The results of the muscle fatigue classification in this study are subject to certain limitations, such as susceptibility to individual differences (e.g., age and physical fitness) and environmental factors (e.g., temperature and type of exercise). Future development will focus on establishing a dynamic classification model that can adapt to different scenarios. Through the measurement and recording of big data, this model could assist sports medicine in developing personalised training programmes and preventing injuries caused by overtraining. The results of muscle fatigue classification can provide a basis for occupational health monitoring and the timely intervention required for chronic muscle fatigue caused by long-term repetitive movements.
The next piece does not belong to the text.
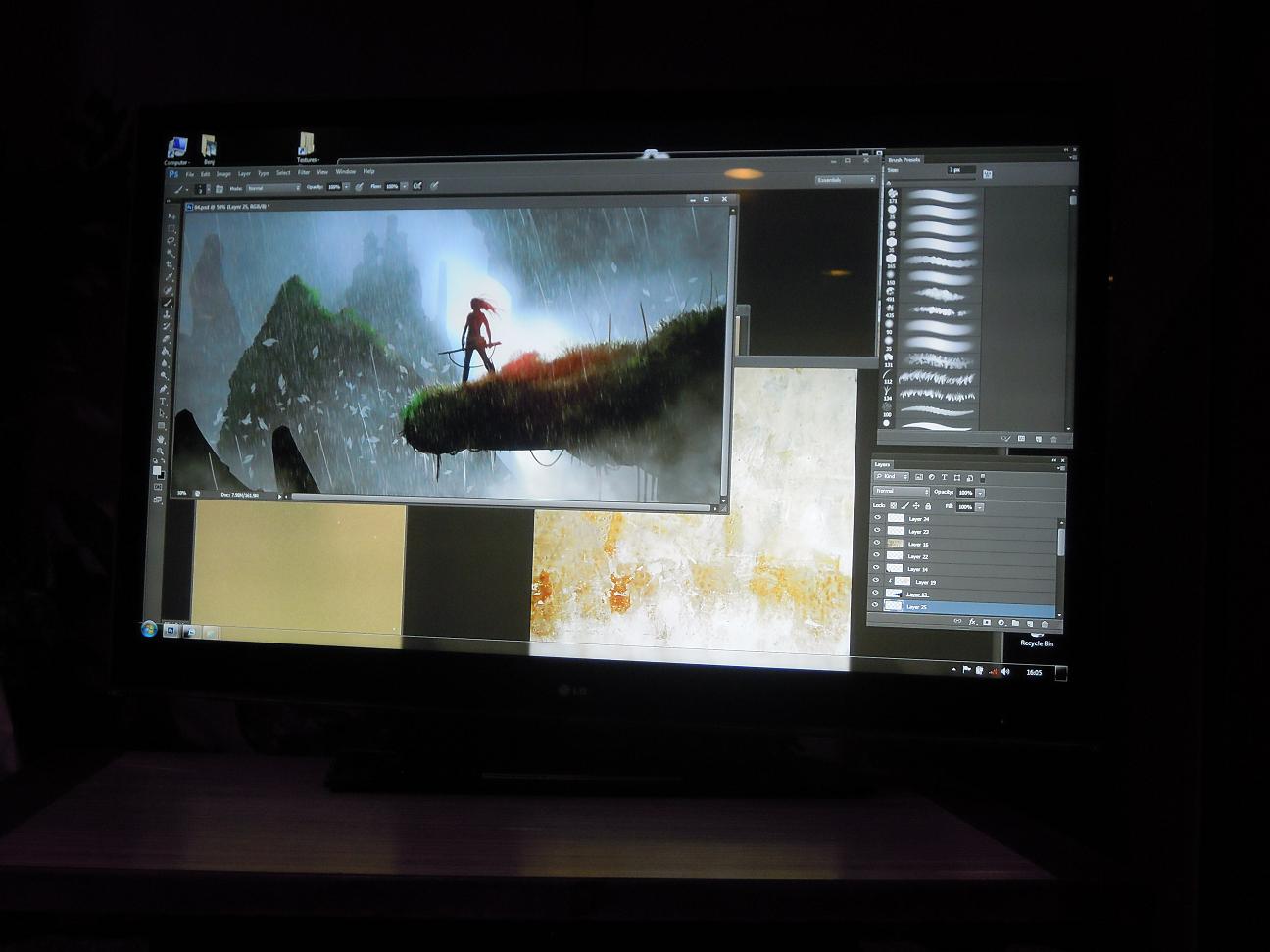Click the lock all icon in Layers panel
The width and height of the screenshot is (1270, 952).
coord(927,506)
They can also be used to guide the daily fatigue management of healthy individuals and promote scientific fitness and rest.
5. Conclusions
The results of the muscle fatigue model training demonstrate that the classification outcomes of the sEMG and MMG fused dataset, when evaluated using the four algorithms, are superior to those of the other two datasets. This observation suggests that the approach of integrating the sEMG and MMG signals, as employed in this study, is more efficacious. A comparison of the accuracy of the combined datasets and algorithms revealed that the sEMG and MMG fused dataset imported into the BP + BERT algorithm exhibited the highest classification accuracy of 98.18% for the muscle fatigue model. They were also the highest when comparing precision, recall, specificity, and F1 scores, which were 99.12%, 98.52%, 98.18% and 98.79%, respectively.
This study proposes a method of fusing sEMG and MMG signals, which yields superior results. The fusion is implemented using the BP + BERT algorithm, which is then used to construct a muscle fatigue classification model. This model demonstrates enhanced performance, indicating that both the fusion method and the classification model are reasonable and accurate. The proposed approach can be applied in similar studies.